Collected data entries
- - - - -
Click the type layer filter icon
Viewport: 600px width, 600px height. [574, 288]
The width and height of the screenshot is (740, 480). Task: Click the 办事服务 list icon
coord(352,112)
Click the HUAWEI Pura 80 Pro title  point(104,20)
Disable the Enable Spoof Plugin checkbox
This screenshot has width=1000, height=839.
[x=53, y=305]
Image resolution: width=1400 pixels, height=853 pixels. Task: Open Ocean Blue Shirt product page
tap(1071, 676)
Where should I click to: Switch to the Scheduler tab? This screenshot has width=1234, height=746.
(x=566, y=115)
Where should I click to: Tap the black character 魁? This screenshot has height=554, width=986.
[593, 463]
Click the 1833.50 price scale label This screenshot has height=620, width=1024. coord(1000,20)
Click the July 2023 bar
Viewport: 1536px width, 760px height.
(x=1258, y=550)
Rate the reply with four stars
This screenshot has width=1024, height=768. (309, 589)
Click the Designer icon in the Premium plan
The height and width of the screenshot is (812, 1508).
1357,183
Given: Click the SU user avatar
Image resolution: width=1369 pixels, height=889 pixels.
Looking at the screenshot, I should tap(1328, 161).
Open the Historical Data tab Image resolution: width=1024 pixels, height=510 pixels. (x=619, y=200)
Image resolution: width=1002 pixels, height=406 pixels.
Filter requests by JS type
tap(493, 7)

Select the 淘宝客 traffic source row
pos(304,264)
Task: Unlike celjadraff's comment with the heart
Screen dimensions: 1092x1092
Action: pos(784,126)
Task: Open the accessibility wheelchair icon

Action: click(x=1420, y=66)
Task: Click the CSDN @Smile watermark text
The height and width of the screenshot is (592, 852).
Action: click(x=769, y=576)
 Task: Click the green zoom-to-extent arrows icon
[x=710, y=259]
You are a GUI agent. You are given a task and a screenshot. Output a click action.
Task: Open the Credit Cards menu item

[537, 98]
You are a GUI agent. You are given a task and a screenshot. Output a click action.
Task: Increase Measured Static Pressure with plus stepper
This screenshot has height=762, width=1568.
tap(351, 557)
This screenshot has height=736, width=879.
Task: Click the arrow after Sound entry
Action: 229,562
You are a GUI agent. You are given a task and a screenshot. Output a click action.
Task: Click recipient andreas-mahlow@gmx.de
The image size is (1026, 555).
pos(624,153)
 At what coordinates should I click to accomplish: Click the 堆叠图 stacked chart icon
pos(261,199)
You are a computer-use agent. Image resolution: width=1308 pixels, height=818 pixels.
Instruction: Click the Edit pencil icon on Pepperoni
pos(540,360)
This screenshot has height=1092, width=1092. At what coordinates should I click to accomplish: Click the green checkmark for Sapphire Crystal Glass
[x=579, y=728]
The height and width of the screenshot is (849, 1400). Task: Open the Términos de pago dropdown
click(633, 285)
- - - - -
▶ **What the exercise asks**
Return every record above exactly, line by line.

▶ **Solution for this problem**
Click the type layer filter icon
Viewport: 600px width, 600px height. [574, 288]
The width and height of the screenshot is (740, 480). Task: Click the 办事服务 list icon
coord(352,112)
Click the HUAWEI Pura 80 Pro title  point(104,20)
Disable the Enable Spoof Plugin checkbox
This screenshot has width=1000, height=839.
[x=53, y=305]
Image resolution: width=1400 pixels, height=853 pixels. Task: Open Ocean Blue Shirt product page
tap(1071, 676)
Where should I click to: Switch to the Scheduler tab? This screenshot has width=1234, height=746.
(x=566, y=115)
Where should I click to: Tap the black character 魁? This screenshot has height=554, width=986.
[593, 463]
Click the 1833.50 price scale label This screenshot has height=620, width=1024. coord(1000,20)
Click the July 2023 bar
Viewport: 1536px width, 760px height.
(x=1258, y=550)
Rate the reply with four stars
This screenshot has width=1024, height=768. (309, 589)
Click the Designer icon in the Premium plan
The height and width of the screenshot is (812, 1508).
1357,183
Given: Click the SU user avatar
Image resolution: width=1369 pixels, height=889 pixels.
Looking at the screenshot, I should tap(1328, 161).
Open the Historical Data tab Image resolution: width=1024 pixels, height=510 pixels. (x=619, y=200)
Image resolution: width=1002 pixels, height=406 pixels.
Filter requests by JS type
tap(493, 7)

Select the 淘宝客 traffic source row
pos(304,264)
Task: Unlike celjadraff's comment with the heart
Screen dimensions: 1092x1092
Action: pos(784,126)
Task: Open the accessibility wheelchair icon

Action: click(x=1420, y=66)
Task: Click the CSDN @Smile watermark text
The height and width of the screenshot is (592, 852).
Action: click(x=769, y=576)
 Task: Click the green zoom-to-extent arrows icon
[x=710, y=259]
You are a GUI agent. You are given a task and a screenshot. Output a click action.
Task: Open the Credit Cards menu item

[537, 98]
You are a GUI agent. You are given a task and a screenshot. Output a click action.
Task: Increase Measured Static Pressure with plus stepper
This screenshot has height=762, width=1568.
tap(351, 557)
This screenshot has height=736, width=879.
Task: Click the arrow after Sound entry
Action: 229,562
You are a GUI agent. You are given a task and a screenshot. Output a click action.
Task: Click recipient andreas-mahlow@gmx.de
The image size is (1026, 555).
pos(624,153)
 At what coordinates should I click to accomplish: Click the 堆叠图 stacked chart icon
pos(261,199)
You are a computer-use agent. Image resolution: width=1308 pixels, height=818 pixels.
Instruction: Click the Edit pencil icon on Pepperoni
pos(540,360)
This screenshot has height=1092, width=1092. At what coordinates should I click to accomplish: Click the green checkmark for Sapphire Crystal Glass
[x=579, y=728]
The height and width of the screenshot is (849, 1400). Task: Open the Términos de pago dropdown
click(633, 285)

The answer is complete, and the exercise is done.